**What the task asks:** Only an exact copy belongs in the answer: the line with "Where should I" and every line after it through the end of the records, pictures left out.

**Data for review:**

◆ ◆ ◆

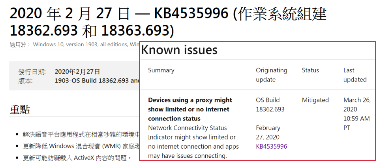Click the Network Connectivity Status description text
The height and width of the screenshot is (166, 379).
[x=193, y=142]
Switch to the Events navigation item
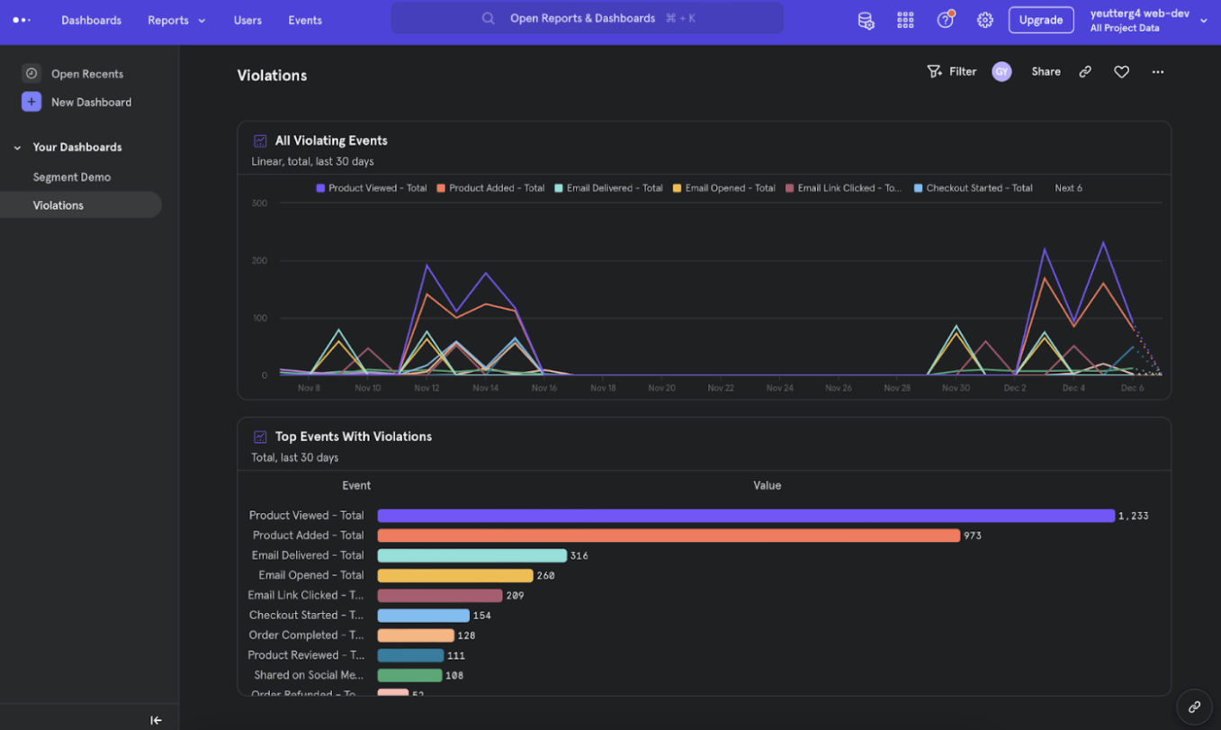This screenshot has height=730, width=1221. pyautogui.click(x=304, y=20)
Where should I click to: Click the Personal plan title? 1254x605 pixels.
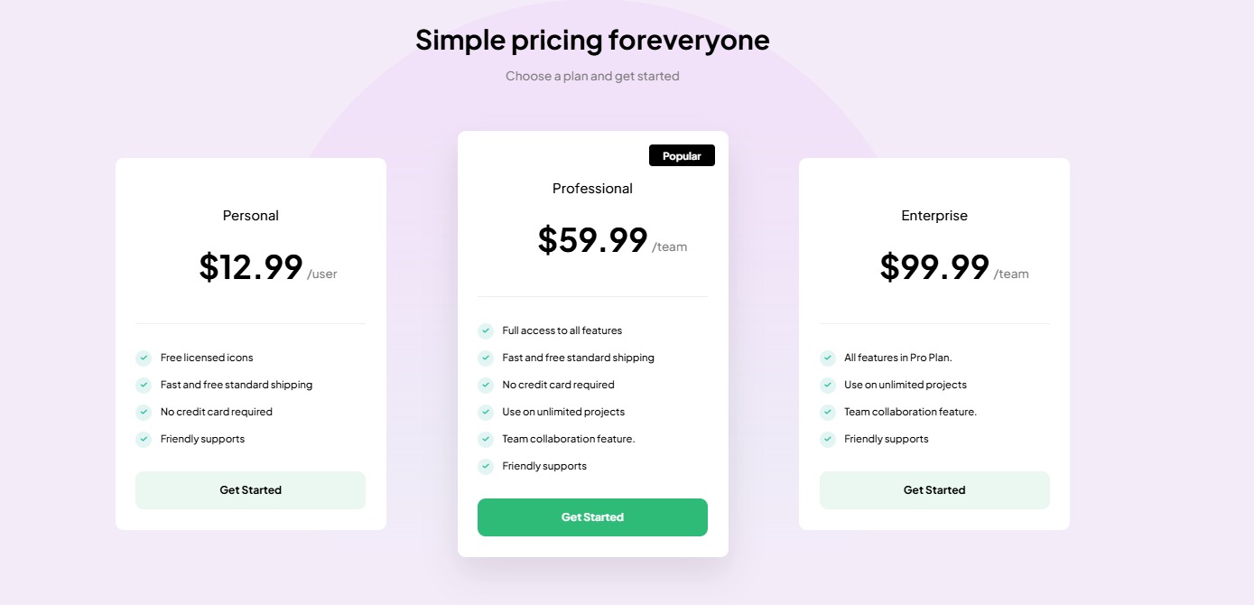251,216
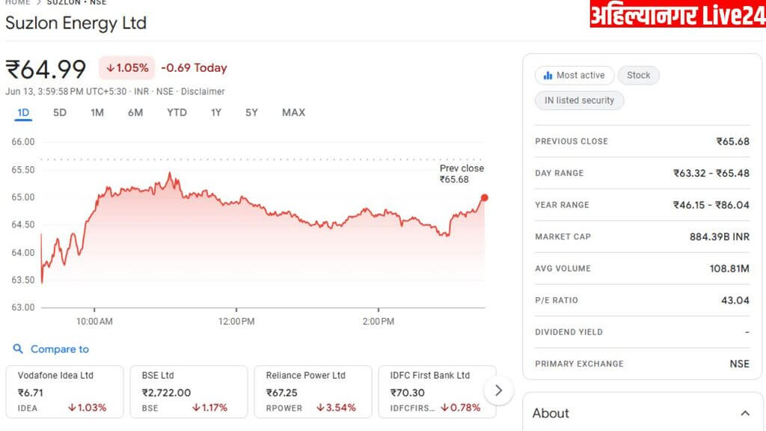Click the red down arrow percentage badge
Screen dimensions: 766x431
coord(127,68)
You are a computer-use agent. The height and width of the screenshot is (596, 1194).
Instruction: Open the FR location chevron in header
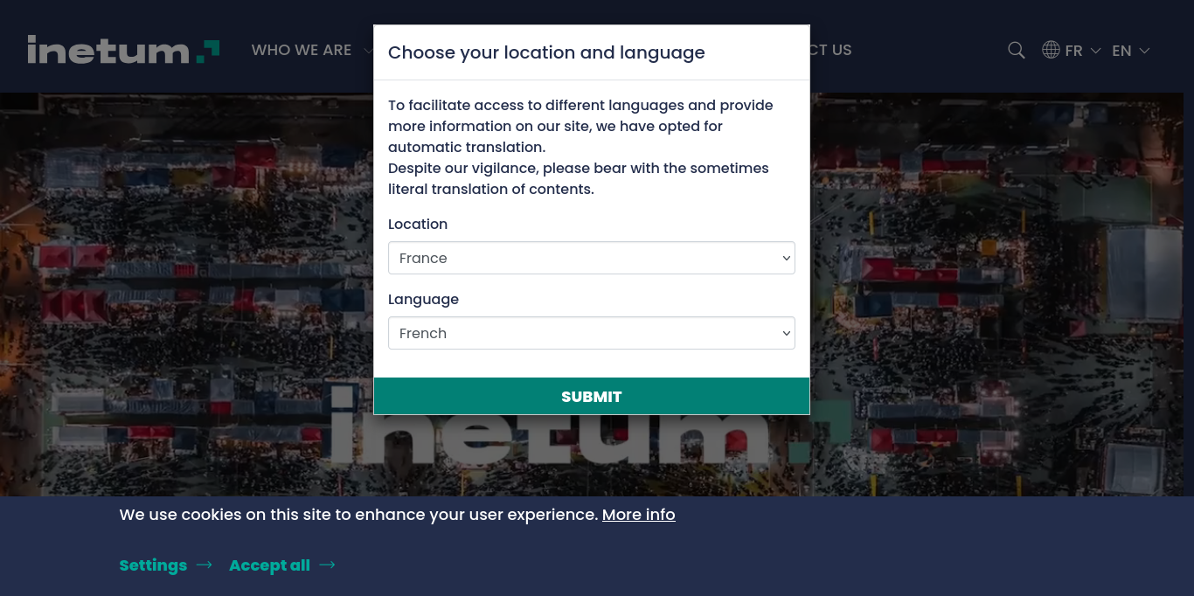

◆ ◆ ◆

**Task result:**
Where should I click to: Click the Personal plan title? 1254x605 pixels.
251,216
Click the red down arrow percentage badge
Screen dimensions: 766x431
coord(127,68)
You are a computer-use agent. The height and width of the screenshot is (596, 1194).
Instruction: Open the FR location chevron in header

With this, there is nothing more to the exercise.